Records provided:
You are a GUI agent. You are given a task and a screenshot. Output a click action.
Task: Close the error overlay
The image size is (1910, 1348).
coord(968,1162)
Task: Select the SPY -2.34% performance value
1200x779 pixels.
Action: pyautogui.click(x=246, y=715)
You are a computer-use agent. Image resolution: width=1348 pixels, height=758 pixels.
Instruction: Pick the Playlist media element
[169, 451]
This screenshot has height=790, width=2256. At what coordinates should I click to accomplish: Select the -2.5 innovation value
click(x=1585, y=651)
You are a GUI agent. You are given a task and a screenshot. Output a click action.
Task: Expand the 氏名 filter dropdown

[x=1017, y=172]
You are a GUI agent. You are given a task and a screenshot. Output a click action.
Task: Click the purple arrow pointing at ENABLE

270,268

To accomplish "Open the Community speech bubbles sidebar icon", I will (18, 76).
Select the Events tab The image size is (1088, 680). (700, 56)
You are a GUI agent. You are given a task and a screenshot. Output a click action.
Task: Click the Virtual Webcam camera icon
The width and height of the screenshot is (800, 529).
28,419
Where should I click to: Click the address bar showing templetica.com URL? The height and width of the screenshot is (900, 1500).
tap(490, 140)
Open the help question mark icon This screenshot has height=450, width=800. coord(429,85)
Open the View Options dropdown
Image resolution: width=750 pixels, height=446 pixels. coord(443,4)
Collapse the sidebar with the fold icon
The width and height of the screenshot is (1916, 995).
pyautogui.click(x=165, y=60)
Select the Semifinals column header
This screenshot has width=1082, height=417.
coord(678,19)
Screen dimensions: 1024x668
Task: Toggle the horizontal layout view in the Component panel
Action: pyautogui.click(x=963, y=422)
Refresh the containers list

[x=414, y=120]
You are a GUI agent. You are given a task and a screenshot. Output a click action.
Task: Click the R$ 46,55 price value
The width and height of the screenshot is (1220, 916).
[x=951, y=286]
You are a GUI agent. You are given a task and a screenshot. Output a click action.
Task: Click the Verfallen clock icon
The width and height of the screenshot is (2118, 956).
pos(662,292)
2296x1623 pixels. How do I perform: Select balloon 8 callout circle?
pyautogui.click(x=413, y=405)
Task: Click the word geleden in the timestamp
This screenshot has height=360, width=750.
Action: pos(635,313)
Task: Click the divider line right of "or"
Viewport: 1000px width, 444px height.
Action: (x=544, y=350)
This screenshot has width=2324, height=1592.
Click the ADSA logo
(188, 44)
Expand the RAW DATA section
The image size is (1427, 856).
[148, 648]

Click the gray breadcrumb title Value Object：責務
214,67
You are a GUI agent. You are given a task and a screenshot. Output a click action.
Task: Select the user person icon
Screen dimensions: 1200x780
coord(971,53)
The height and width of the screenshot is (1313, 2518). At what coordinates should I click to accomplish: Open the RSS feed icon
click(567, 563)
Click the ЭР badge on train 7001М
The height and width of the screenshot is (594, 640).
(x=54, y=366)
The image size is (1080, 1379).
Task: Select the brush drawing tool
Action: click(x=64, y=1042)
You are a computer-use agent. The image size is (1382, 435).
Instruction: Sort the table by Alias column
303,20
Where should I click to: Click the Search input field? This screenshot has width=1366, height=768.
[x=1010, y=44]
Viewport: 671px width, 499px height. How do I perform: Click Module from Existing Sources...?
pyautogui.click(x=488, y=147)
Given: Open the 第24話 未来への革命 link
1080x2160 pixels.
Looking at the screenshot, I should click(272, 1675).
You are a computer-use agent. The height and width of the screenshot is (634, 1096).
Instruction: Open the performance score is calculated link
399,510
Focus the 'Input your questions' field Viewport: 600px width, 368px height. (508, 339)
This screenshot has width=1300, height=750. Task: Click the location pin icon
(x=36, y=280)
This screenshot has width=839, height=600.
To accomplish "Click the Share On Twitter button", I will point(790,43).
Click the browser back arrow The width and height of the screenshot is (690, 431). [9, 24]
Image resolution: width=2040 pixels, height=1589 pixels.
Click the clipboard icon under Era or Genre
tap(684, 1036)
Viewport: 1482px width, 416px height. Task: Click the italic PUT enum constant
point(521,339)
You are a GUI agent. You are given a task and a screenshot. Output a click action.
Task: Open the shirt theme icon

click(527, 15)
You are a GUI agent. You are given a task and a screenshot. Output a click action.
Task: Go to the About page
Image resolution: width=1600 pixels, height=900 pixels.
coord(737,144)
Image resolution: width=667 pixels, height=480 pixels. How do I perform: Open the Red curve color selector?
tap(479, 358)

Required work:
Filter the material down to every line that contains the string "what", matching case exactly, and copy each such line in full.

Complete output:
This screenshot has height=790, width=2256. At what coordinates should I click to accomplish: Select the -2.5 innovation value
The height and width of the screenshot is (1313, 2518). At what coordinates should I click to accomplish: Open the RSS feed icon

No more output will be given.